(Saved entries)
---

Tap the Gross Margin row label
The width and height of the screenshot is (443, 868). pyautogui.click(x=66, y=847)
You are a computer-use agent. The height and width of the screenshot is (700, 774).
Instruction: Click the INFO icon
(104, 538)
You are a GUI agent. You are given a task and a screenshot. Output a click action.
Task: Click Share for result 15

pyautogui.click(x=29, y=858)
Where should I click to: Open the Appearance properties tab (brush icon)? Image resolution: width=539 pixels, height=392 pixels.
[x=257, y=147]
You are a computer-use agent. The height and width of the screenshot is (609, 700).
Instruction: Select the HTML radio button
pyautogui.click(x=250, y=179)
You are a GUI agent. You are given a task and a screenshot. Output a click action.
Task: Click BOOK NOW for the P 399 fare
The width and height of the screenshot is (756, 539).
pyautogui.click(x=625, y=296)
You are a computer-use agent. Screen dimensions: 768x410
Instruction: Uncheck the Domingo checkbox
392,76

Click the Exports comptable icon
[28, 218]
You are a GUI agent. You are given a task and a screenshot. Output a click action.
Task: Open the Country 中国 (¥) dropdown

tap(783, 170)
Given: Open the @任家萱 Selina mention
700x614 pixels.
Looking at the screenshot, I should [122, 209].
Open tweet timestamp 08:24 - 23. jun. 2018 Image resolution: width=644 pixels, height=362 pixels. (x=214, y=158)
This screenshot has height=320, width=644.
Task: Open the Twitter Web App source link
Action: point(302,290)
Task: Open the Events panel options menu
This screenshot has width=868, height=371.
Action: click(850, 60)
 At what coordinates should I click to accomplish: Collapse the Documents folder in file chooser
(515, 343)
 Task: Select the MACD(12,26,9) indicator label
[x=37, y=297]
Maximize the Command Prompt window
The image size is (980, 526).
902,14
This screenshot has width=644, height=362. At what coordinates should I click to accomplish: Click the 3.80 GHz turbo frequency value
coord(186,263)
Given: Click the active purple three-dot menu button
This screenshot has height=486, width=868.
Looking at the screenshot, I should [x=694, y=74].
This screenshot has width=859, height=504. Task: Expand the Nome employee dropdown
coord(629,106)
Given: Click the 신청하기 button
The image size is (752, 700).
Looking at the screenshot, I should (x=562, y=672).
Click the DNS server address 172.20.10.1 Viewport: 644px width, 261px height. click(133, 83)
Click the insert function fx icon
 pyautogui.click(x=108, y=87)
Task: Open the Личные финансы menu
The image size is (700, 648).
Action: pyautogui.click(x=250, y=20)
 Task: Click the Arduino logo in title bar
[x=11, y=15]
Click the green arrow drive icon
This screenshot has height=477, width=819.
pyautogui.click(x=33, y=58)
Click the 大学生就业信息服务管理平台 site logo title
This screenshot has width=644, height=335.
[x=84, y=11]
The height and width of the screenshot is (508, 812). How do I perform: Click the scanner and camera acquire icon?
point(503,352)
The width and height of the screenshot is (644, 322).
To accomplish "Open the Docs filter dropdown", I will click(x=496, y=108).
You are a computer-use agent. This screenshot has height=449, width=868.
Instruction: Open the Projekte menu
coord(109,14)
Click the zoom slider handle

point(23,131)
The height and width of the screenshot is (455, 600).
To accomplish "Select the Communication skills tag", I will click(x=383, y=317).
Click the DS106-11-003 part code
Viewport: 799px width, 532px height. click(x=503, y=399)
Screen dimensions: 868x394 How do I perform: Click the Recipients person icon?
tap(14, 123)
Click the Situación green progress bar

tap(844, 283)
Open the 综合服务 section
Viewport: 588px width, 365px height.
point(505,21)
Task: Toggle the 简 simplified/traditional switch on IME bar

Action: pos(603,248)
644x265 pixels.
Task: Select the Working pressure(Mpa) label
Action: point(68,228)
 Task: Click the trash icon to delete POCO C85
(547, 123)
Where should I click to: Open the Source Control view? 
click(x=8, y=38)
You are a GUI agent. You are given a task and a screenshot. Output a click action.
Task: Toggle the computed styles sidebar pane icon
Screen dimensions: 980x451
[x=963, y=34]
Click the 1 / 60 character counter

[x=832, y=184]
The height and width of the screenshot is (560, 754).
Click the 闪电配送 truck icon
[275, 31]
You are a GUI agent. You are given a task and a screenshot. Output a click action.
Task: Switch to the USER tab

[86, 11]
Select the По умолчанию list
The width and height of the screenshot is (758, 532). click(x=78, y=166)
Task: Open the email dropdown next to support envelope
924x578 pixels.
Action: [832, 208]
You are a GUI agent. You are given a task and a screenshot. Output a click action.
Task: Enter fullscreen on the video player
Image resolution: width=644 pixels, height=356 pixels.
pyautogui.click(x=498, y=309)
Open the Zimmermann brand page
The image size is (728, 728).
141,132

---

### WHAT NEEDS TO BE DONE
Please copy out each line in the entries that mentions the string "will".

### ANSWER TO THE PROBLEM
To accomplish "Open the Docs filter dropdown", I will click(x=496, y=108).
To accomplish "Select the Communication skills tag", I will click(x=383, y=317).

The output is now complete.